Fire service steps up high-rise safety visits after Grenfell tragedy
Firefighters have visited more than 1,000 high-rise homes to offer support following the Grenfell Tower tragedy, according to the Scottish Fire and Rescue Service (SFRS).
The service says it "stepped up" visits while high-rise fires are at their lowest level in eight years.
SFRS figures showed 238 incidents were reported over 2016/17 in flats at least 10 storeys high.
Fire chiefs say this was a reduction of almost a quarter on the previous year.
Release of the figures follows the launch of a national high-rise fire safety campaign.
Assistant Chief Officer David McGown, SFRS's director of prevention and protection, said: "While the overall reduction in the number of incidents is welcome, we are never complacent.

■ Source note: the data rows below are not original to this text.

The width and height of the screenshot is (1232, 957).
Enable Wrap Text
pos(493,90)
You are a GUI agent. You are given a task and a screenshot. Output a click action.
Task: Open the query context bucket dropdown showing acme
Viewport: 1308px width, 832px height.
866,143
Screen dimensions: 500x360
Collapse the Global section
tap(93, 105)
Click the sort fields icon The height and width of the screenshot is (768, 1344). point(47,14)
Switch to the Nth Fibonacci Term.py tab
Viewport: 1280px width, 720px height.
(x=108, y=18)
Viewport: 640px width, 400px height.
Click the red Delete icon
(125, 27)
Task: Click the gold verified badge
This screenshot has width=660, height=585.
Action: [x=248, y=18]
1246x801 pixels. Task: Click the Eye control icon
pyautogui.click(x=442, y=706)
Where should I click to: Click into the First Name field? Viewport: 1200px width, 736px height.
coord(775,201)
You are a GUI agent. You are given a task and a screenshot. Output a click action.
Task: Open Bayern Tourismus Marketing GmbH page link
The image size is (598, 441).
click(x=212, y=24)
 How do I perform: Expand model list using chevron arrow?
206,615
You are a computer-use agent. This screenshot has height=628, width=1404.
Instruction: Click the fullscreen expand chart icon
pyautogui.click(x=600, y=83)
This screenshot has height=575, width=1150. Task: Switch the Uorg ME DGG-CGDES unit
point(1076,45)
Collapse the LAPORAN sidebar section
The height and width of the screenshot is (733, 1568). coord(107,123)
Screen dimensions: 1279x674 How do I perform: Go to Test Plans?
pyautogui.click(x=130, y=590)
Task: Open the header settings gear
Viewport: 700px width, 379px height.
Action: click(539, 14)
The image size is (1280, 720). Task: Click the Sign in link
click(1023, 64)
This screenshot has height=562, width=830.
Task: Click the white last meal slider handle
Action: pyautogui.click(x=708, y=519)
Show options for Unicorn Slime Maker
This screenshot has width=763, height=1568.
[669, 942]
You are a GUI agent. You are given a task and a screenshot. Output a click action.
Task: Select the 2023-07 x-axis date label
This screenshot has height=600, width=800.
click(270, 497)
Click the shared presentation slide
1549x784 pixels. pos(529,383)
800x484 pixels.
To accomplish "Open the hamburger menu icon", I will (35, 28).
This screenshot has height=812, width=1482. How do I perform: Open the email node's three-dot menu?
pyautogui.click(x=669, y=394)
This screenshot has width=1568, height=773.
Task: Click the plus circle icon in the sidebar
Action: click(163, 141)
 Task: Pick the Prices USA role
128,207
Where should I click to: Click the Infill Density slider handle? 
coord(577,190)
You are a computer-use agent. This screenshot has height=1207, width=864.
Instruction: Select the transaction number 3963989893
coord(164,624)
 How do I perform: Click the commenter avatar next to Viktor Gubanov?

"This campaign will build on the great work already done by SFRS and our partners, and we will continue to work hand-in-hand to reach those who are most vulnerable, and ensure that they know what to do in the event of an emergency."
ACO McGown said, in the past year, firefighters made 70,743 Home Fire Safety Visits and more than 2,400 operational assurance visits were carried out at high-rise properties.
He added: "We routinely carry out operational assurance visits at high-rise premises for the purposes of checking facilities and arrangements for firefighting and firefighter safety.
"We stepped up these visits in the wake of the Grenfell Tower tragedy and we have specific safety information relating to high-rise premises available on the Scottish Fire and Rescue Service website."
Minister for Community Safety Annabelle Ewing said: "Tenants and residents living in high-rise flats in Scotland should feel safe where they live and this high-rise fire safety campaign reiterates key messages on what to do in the event of a fire and where to go to get fire safety help and advice.
"The campaign supports our work with local authorities, the Scottish Fire and Rescue Service and others to ensure the highest standards in our building and fire safety regulations."